Alotaiq Nasser, Dermawan Doni
Health Sciences Research Center, Imam Mohammad Ibn Saud Islamic University (IMSIU), Riyadh 11432, Saudi Arabia.
Department of Applied Biotechnology, Faculty of Chemistry, Warsaw University of Technology, 00-661 Warsaw, Poland.
Pharmaceutics. 2024 Nov 3;16(11):1414. doi: 10.3390/pharmaceutics16111414.

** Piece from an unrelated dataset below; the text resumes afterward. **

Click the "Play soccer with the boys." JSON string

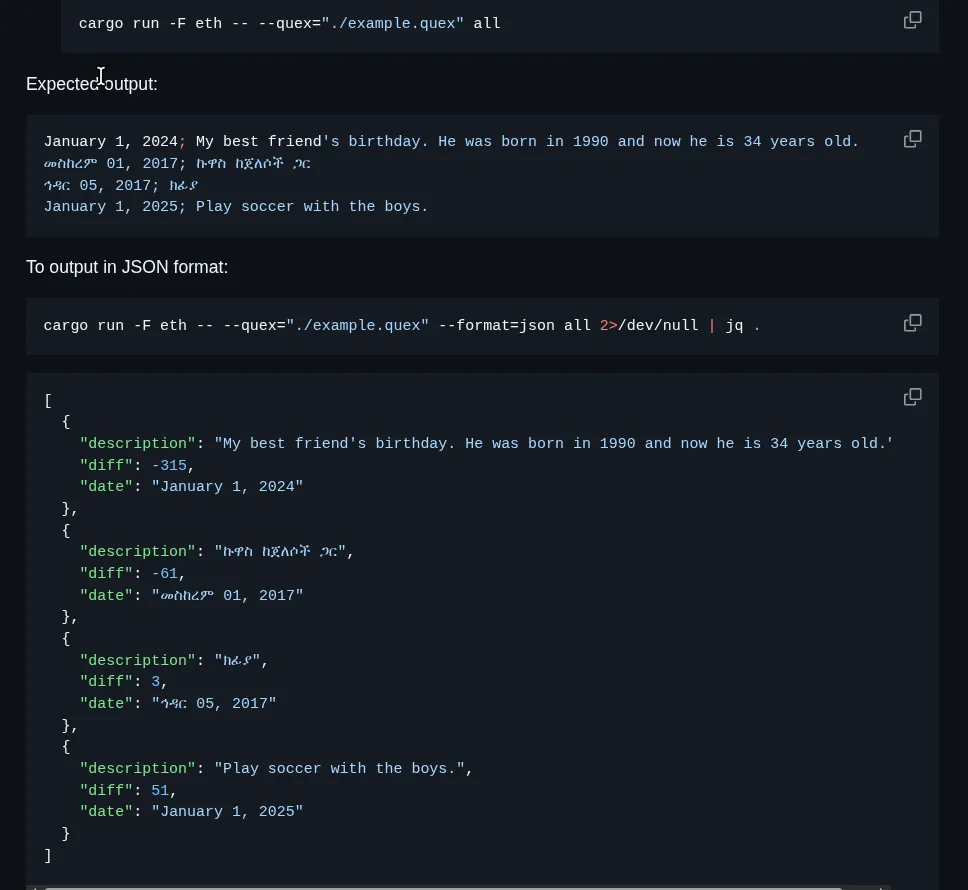point(340,769)
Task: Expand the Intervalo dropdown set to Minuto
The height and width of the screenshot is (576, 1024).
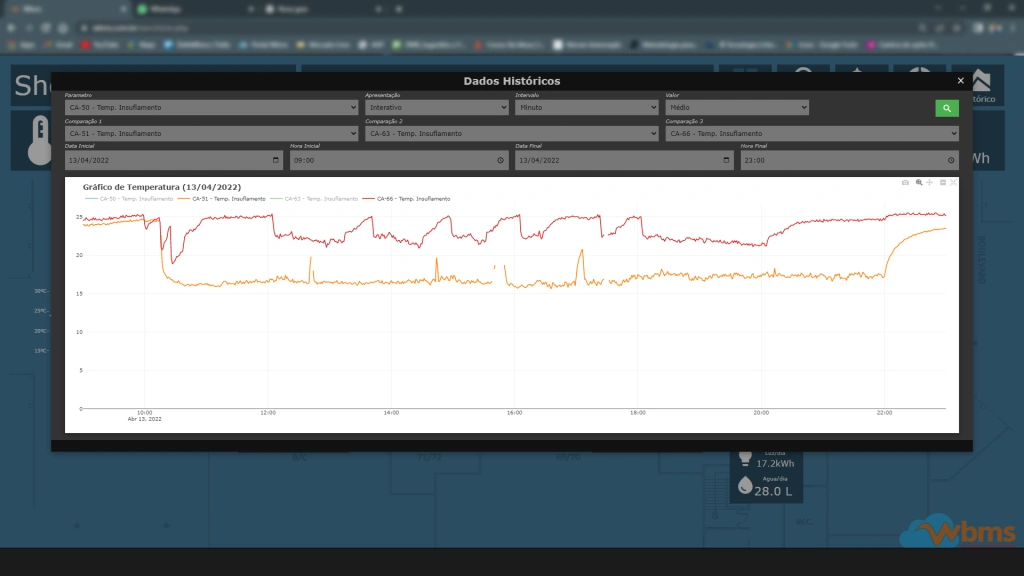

BACKGROUND/OBJECTIVES: The rise of virtual bioequivalence studies has transformed the pharmaceutical landscape, enabling more efficient drug development processes. This systematic review aims to explore advancements in physiologically based pharmacokinetic (PBPK) modeling, its regulatory implications, and its role in achieving virtual bioequivalence, particularly for complex drug formulations.

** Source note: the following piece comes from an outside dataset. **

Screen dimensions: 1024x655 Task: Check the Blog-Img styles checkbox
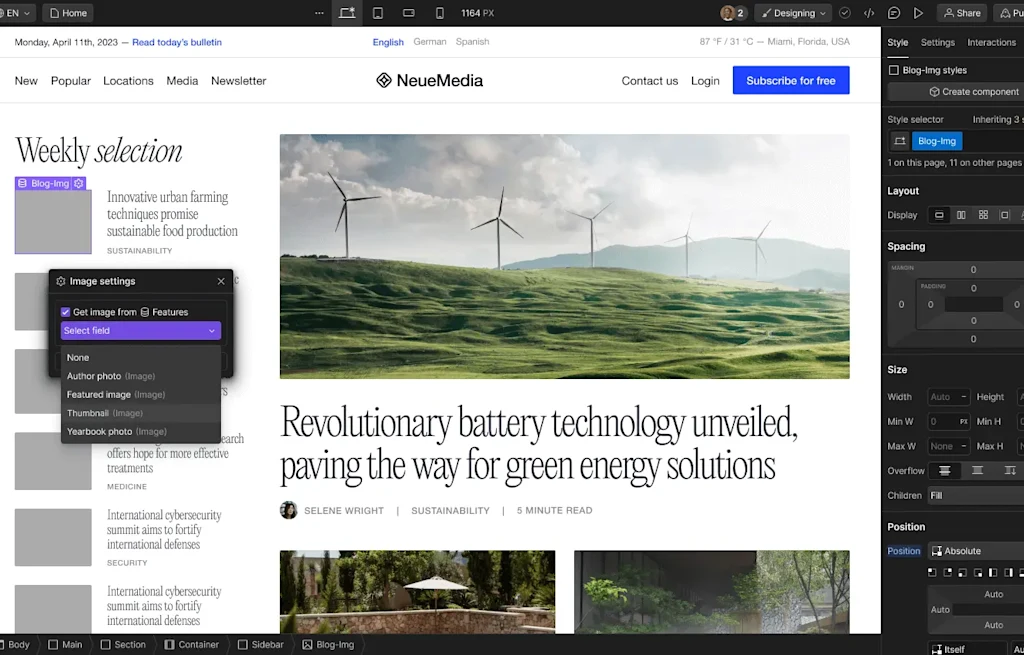tap(893, 69)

We conducted a systematic review of clinical trials using computational methods, particularly PBPK modeling, to carry out bioequivalence assessments. Eligibility criteria are emphasized during in silico modeling and pharmacokinetic simulations. Comprehensive literature searches were performed across databases such as PubMed, Scopus, and the Cochrane Library. A search strategy using key terms and Boolean operators ensured that extensive coverage was achieved. We adhered to the PRISMA guidelines in regard to the study selection, data extraction, and quality assessment, focusing on key characteristics, methodologies, outcomes, and regulatory perspectives from the FDA and EMA.

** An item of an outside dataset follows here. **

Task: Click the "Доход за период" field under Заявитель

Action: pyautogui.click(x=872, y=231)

Our findings indicate that PBPK modeling significantly enhances the prediction of pharmacokinetic profiles, optimizing dosing regimens, while minimizing the need for extensive clinical trials. Regulatory agencies have recognized this utility, with the FDA and EMA developing frameworks to integrate in silico methods into drug evaluations. However, challenges such as study heterogeneity and publication bias may limit the generalizability of the results.
This review highlights the critical need for standardized protocols and robust regulatory guidelines to facilitate the integration of virtual bioequivalence methodologies into pharmaceutical practices. By embracing these advancements, the pharmaceutical industry can improve drug development efficiency and patient outcomes, paving the way for innovative therapeutic solutions. Continued research and adaptive regulatory frameworks will be essential in navigating this evolving field.
背景/目的:虚拟生物等效性研究的兴起改变了制药格局,使药物研发过程更加高效。本系统评价旨在探讨基于生理的药代动力学(PBPK)建模的进展、其监管意义以及在实现虚拟生物等效性方面的作用,特别是对于复杂药物制剂。
我们对使用计算方法(特别是PBPK建模)进行生物等效性评估的临床试验进行了系统评价。在计算机模拟和药代动力学模拟过程中强调了纳入标准。在PubMed、Scopus和Cochrane图书馆等数据库中进行了全面的文献检索。使用关键词和布尔运算符的检索策略确保了广泛的覆盖范围。在研究选择、数据提取和质量评估方面,我们遵循PRISMA指南,重点关注美国食品药品监督管理局(FDA)和欧洲药品管理局(EMA)的关键特征、方法、结果和监管观点。
我们的研究结果表明,PBPK建模显著提高了药代动力学特征的预测能力,优化了给药方案,同时减少了大规模临床试验的需求。监管机构已经认识到这种实用性,FDA和EMA制定了将计算机方法纳入药物评估的框架。然而,研究异质性和发表偏倚等挑战可能会限制结果的普遍性。
本综述强调了制定标准化方案和强有力的监管指南的迫切需求,以促进虚拟生物等效性方法融入制药实践。通过采用这些进展,制药行业可以提高药物研发效率和患者治疗效果,为创新治疗方案铺平道路。持续的研究和适应性监管框架对于驾驭这一不断发展的领域至关重要。